= Martin Ralph =

Australian canoeist

Martin Ralph (born 18 January 1960) is an Australian sprint canoeist who competed in the mid-1980s.

==Career==

At the 1984 Summer Olympics in Los Angeles, he was eliminated in the repechages of the K-2 500 m event. Subsequently, he began to coach with the VIS (Victorian Institute of Sport) and independently. Martin received the Australian Sports Medal from the Prime Minister and the Governor General for sporting achievement in the year 2000. Often asked if he won a gold medal Martin replies, "I didn't come first and I didn't come last but I got a real good look at the bloke who did!"

As a publicity stunt, Martin busked in the City of Melbourne to raise sporting funds to represent Australia. Within 10 days of street performing, "the hat was full" and Martin was on his way to the World Championships. Little did he know that this was to lead to a new career. In 1987 he retired from competition and started working full-time in the contemporary comedy rooms of Melbourne and Sydney alongside his coaching role with the Victorian Institute of Sport.
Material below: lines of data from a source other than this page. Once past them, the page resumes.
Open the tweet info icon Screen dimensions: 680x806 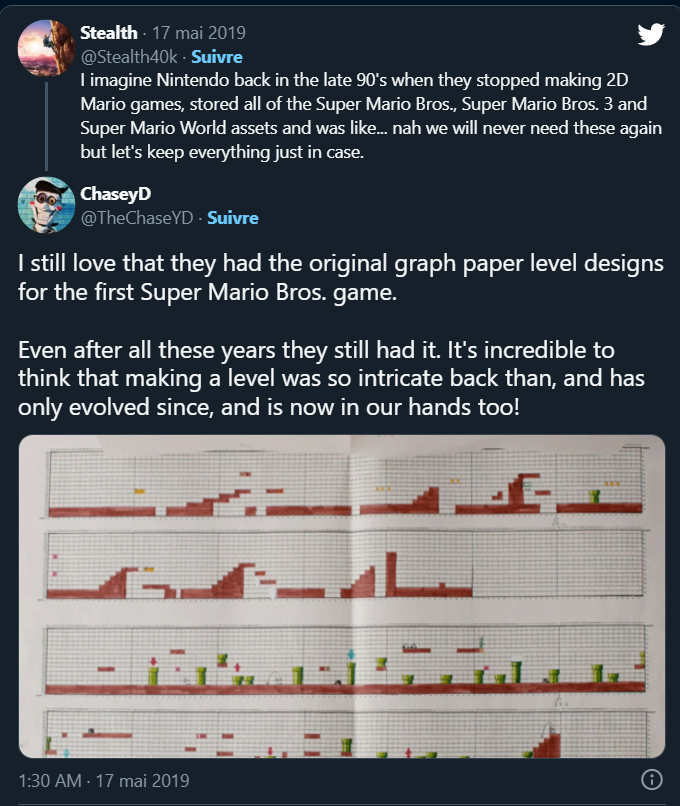click(x=651, y=780)
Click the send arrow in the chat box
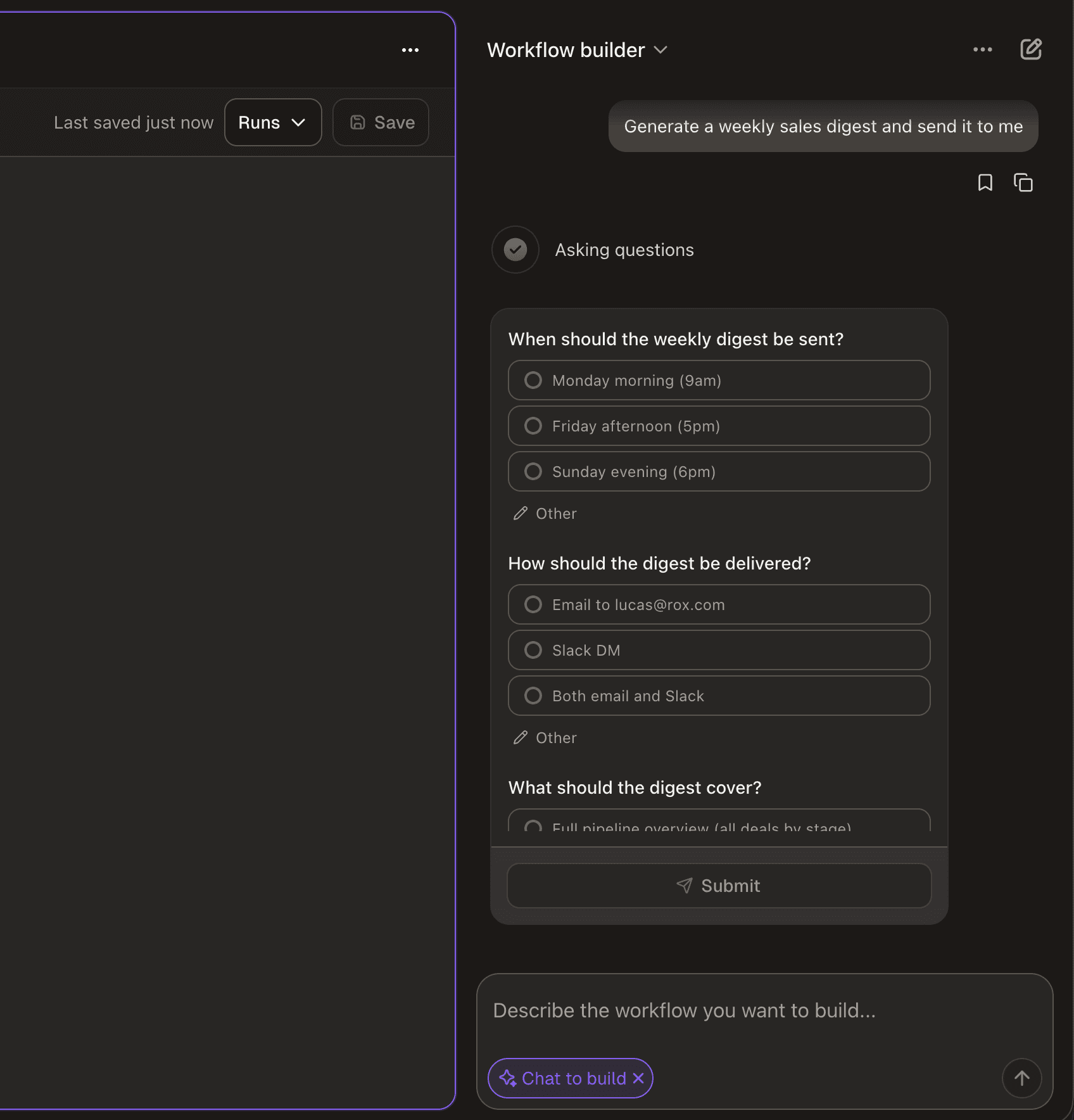The width and height of the screenshot is (1074, 1120). click(1021, 1078)
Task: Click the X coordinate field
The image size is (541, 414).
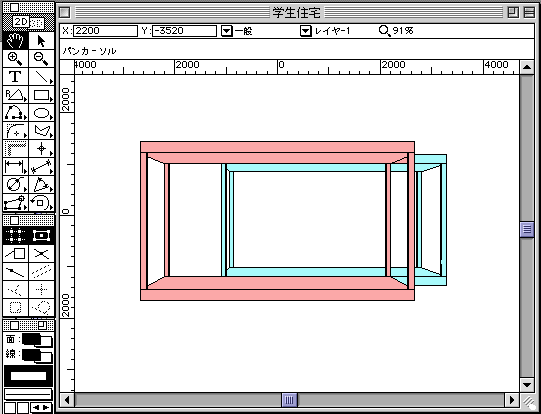Action: (x=106, y=31)
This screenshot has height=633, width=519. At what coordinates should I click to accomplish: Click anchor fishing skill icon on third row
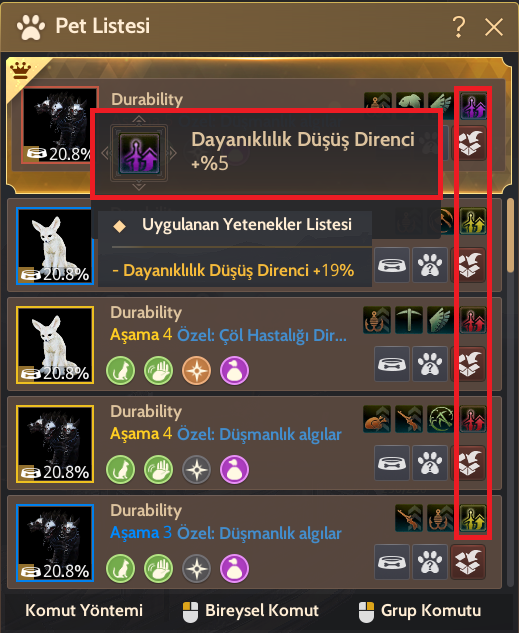tap(377, 320)
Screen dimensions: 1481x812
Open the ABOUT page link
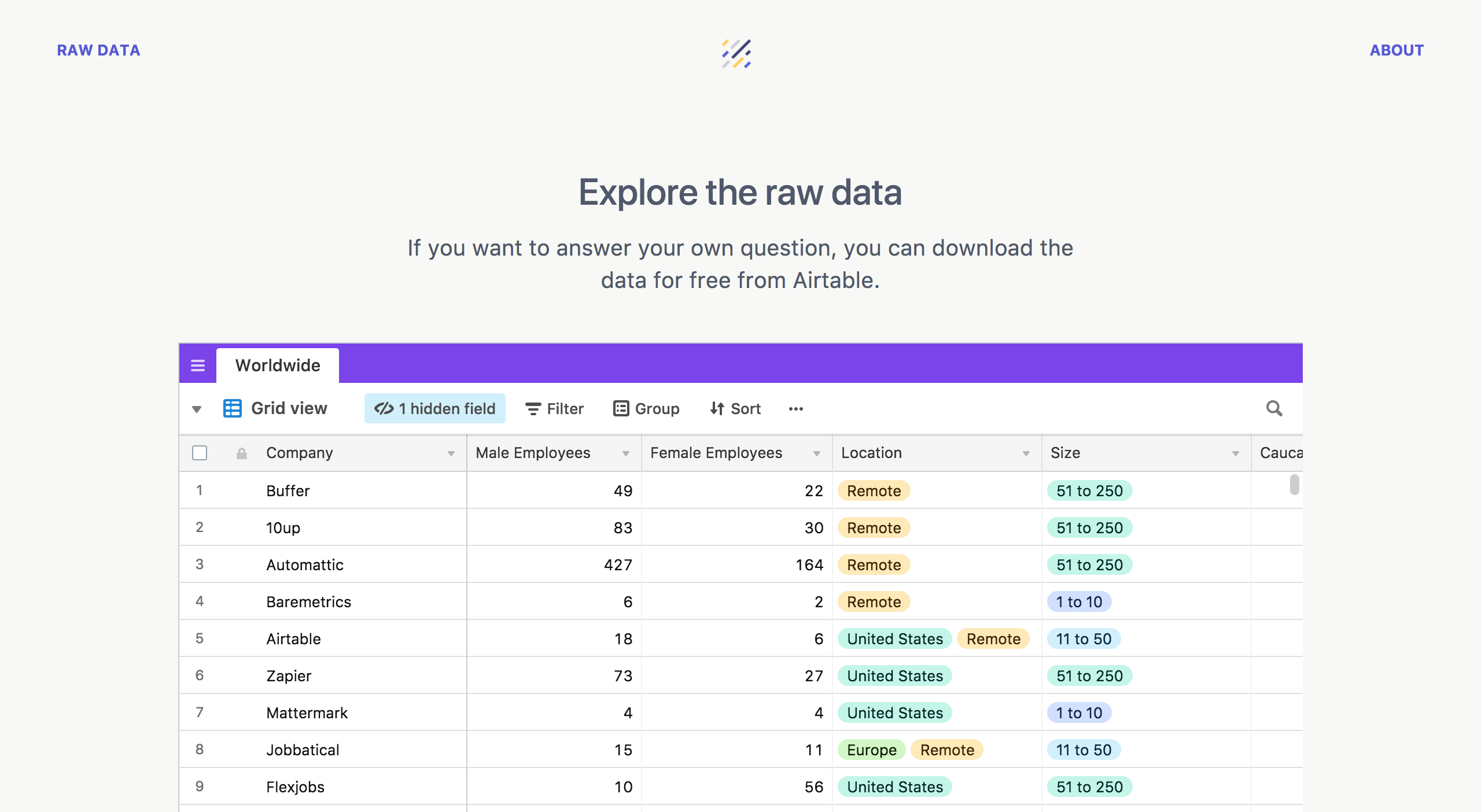[x=1397, y=50]
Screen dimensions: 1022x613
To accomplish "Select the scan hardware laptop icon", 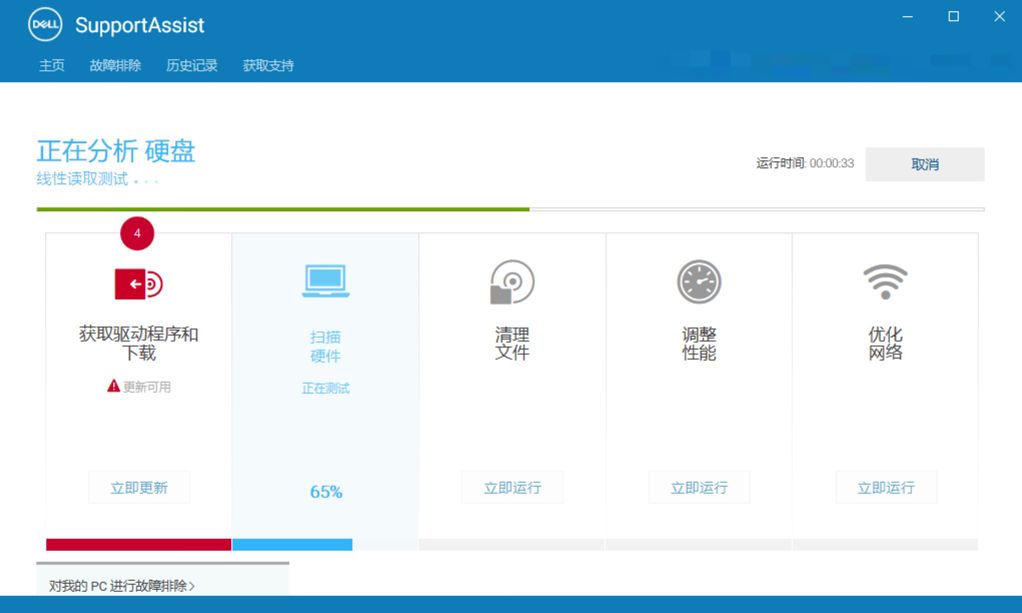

Since 1987, he has worked as a comedian, master of ceremonies and motivational speaker, specializing in stand-up comedy routines based around things that spin. He performed cowboy-style spinning rope routines, unicycle feats and yoyo routines, using traditional yoyos, high-tech yoyos and the manipulation of a yoyo that was not attached to any string.

During the 1990s and beyond, Martin spent years developing and building his own props including two of the largest spinning tops in the world. The largest spinning top was nearly one meter high, powered up to a speed of 2200 rpm using an electric drill, with over 60 small led globes installed in the top to emit a light display. As an inventor, Martin designed and built a gyroscope that self propels along a string set up to run safely through or over the audience.

Based in Riddells Creek, Martin has created a private museum featuring a number of unique and collectable yoyos and spinning tops in Australia.